─── Exercise material ───

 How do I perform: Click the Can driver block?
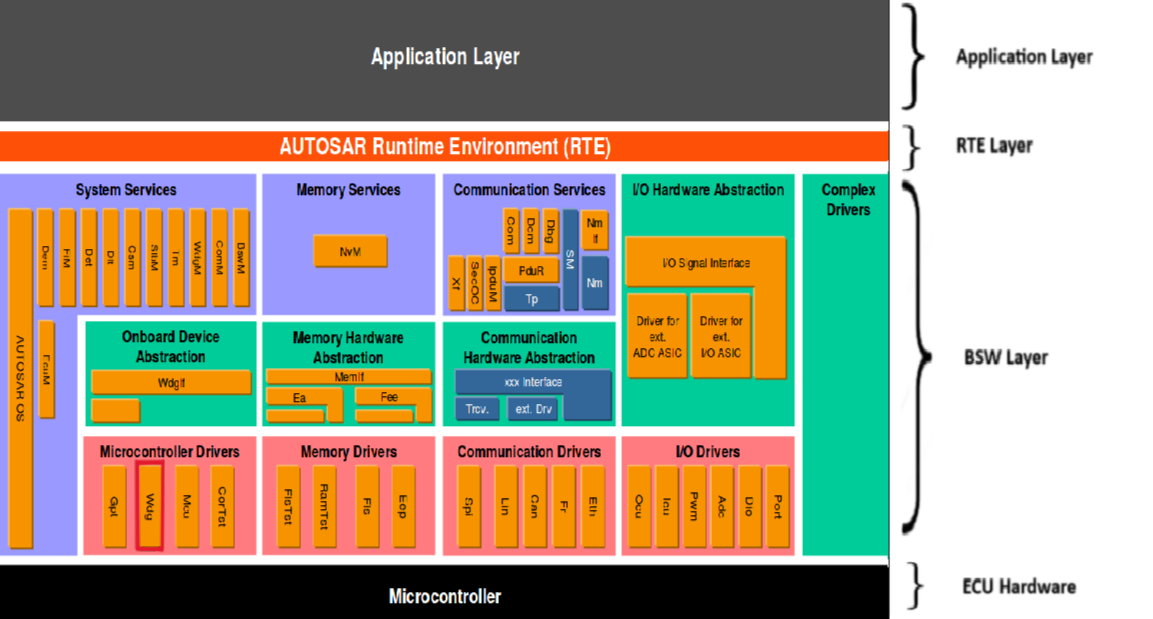click(535, 506)
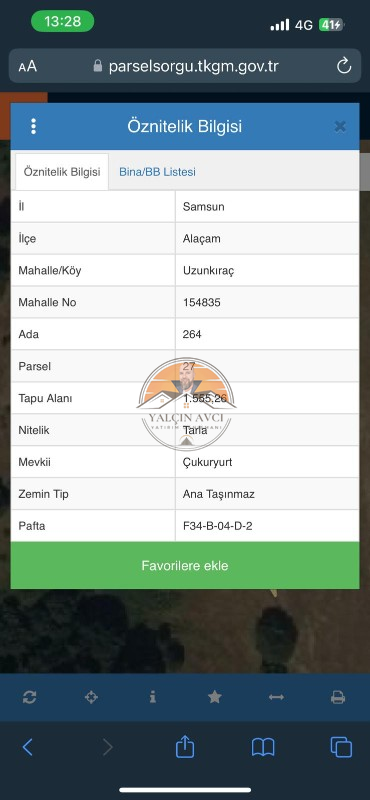Screen dimensions: 370x800
Task: Open the three-dot menu in dialog header
Action: [33, 127]
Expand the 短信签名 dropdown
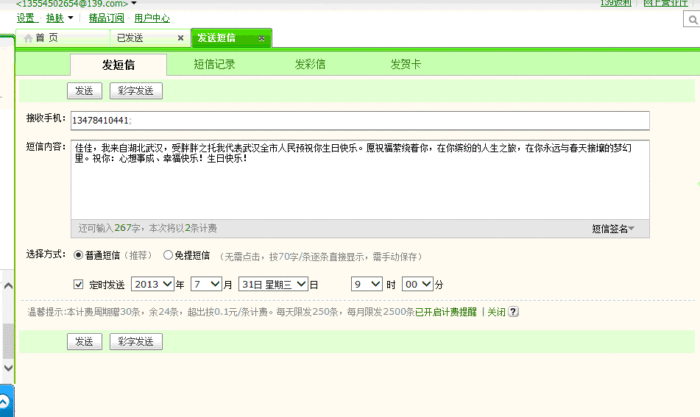Viewport: 700px width, 417px height. pyautogui.click(x=613, y=229)
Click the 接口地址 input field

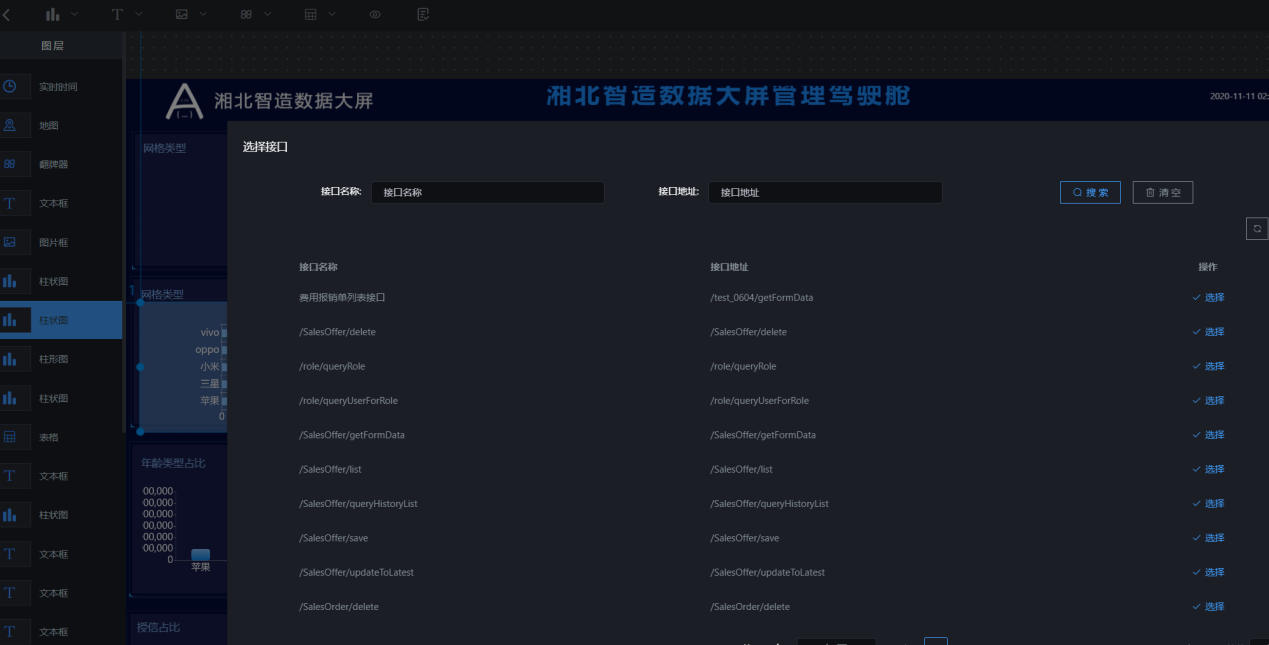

───

• Aim:
Rewrite all the records above with "dropdown" replaced by "menu" and nothing else changed. Leave the pictures out.

• Solution to this problem:
 How do I perform: Click the Can driver block?
click(535, 506)
Screen dimensions: 370x800
Task: Open the three-dot menu in dialog header
Action: [33, 127]
Expand the 短信签名 menu
Viewport: 700px width, 417px height. pyautogui.click(x=613, y=229)
Click the 接口地址 input field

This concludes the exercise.